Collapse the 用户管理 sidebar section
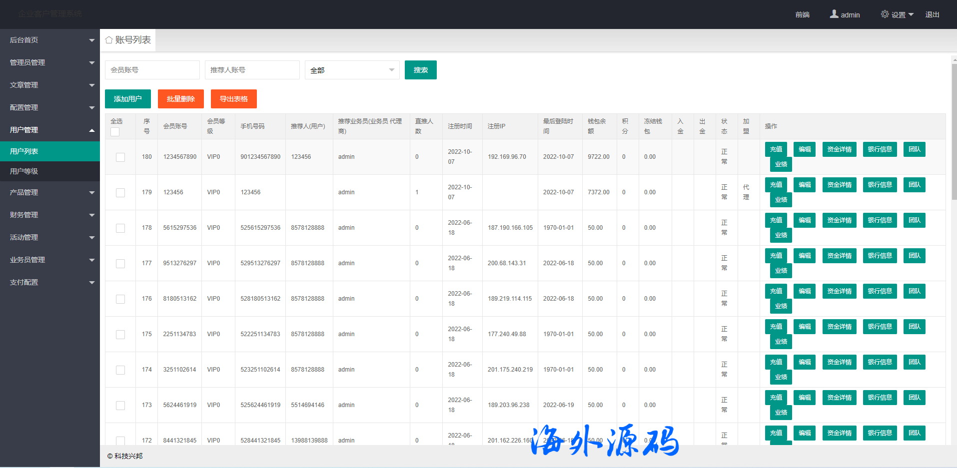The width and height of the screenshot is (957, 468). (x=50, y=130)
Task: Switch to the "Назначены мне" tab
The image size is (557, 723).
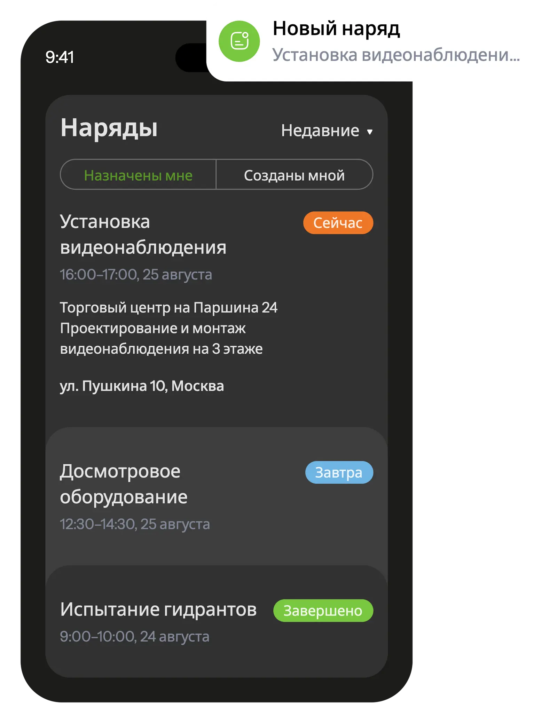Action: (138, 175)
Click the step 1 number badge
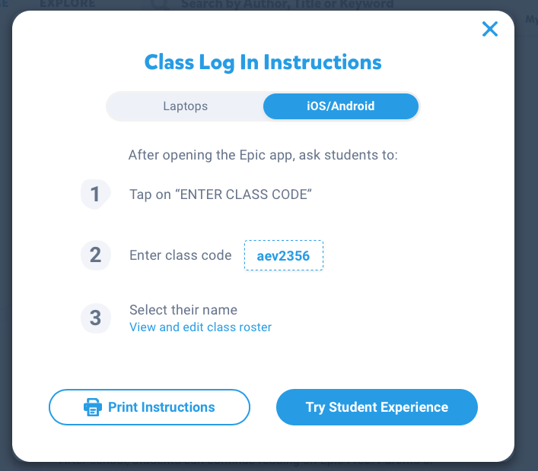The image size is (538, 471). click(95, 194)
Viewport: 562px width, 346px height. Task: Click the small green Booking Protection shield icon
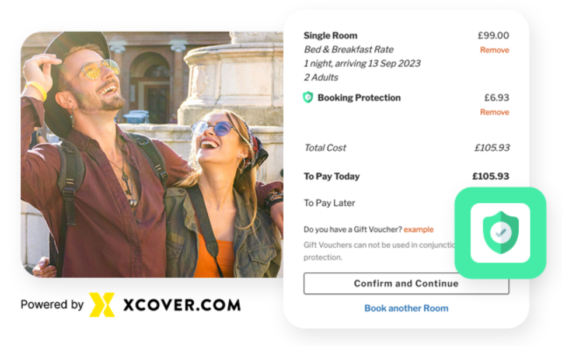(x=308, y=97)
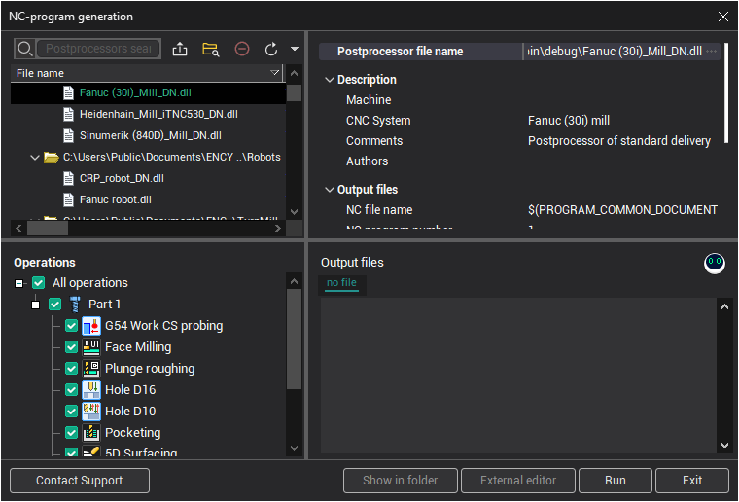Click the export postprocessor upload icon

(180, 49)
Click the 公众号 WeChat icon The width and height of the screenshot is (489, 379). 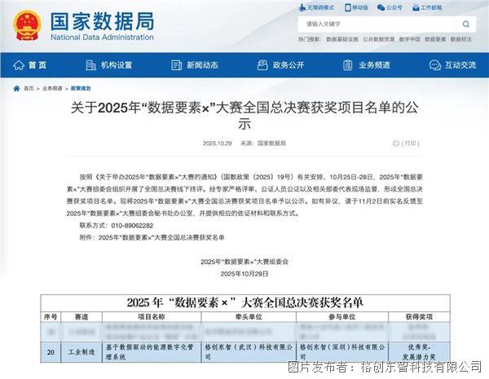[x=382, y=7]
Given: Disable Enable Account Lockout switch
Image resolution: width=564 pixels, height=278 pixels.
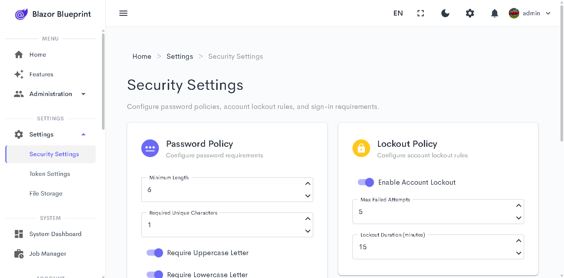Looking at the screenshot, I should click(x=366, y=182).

───

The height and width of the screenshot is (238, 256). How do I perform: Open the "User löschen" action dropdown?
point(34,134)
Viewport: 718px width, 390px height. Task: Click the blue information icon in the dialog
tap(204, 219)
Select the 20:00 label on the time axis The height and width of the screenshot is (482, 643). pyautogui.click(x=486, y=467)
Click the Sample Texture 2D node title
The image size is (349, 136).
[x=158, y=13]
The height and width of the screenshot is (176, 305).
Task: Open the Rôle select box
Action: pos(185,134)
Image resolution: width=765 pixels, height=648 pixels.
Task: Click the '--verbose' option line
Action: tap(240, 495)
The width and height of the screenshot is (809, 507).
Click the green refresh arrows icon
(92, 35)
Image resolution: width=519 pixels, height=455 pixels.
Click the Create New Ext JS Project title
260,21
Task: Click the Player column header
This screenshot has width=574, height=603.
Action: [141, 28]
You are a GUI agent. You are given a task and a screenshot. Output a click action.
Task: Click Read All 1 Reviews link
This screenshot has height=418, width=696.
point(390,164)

───

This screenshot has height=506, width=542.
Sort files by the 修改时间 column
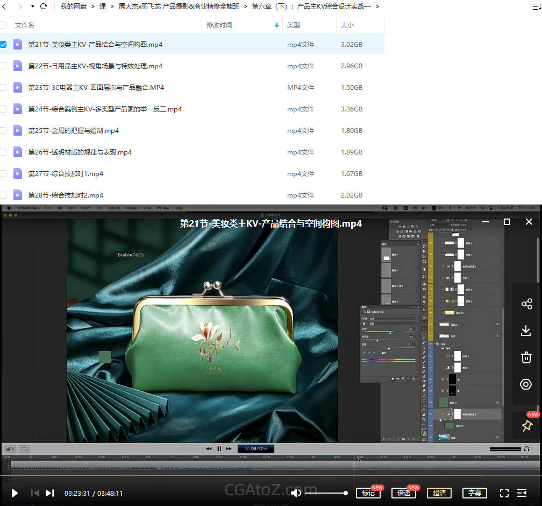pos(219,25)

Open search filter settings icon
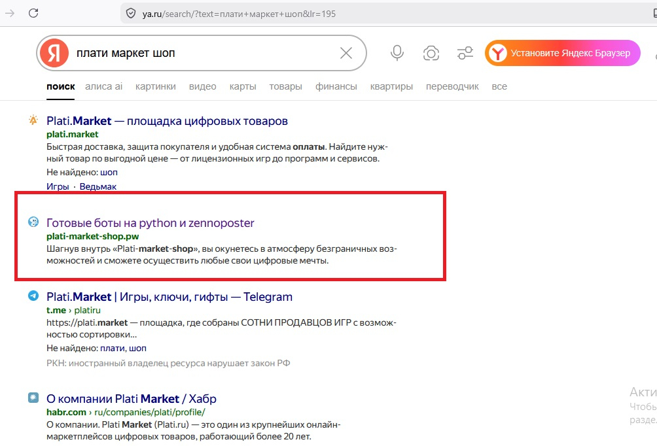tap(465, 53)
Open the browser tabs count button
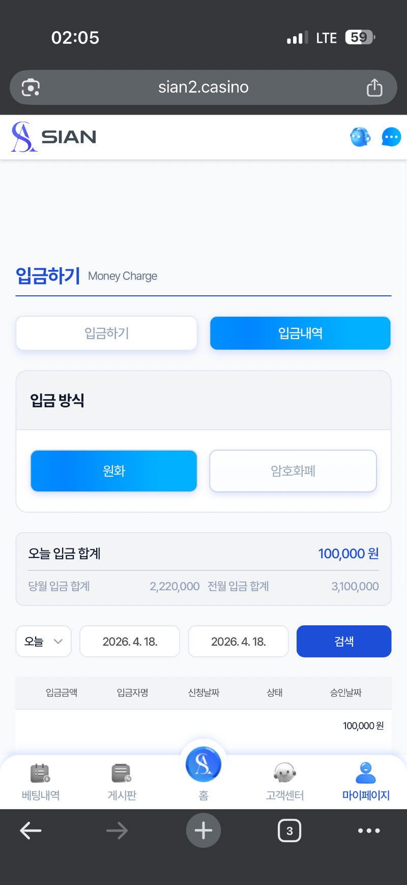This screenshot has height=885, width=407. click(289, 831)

───

### Activity
Of the lines above, extract only those from the line with "Click the green refresh arrows icon" to the line with "Task: Click Read All 1 Reviews link", both included, exactly as written.

### Written solution
Click the green refresh arrows icon
(92, 35)
Image resolution: width=519 pixels, height=455 pixels.
Click the Create New Ext JS Project title
260,21
Task: Click the Player column header
This screenshot has width=574, height=603.
Action: [141, 28]
You are a GUI agent. You are given a task and a screenshot. Output a click action.
Task: Click Read All 1 Reviews link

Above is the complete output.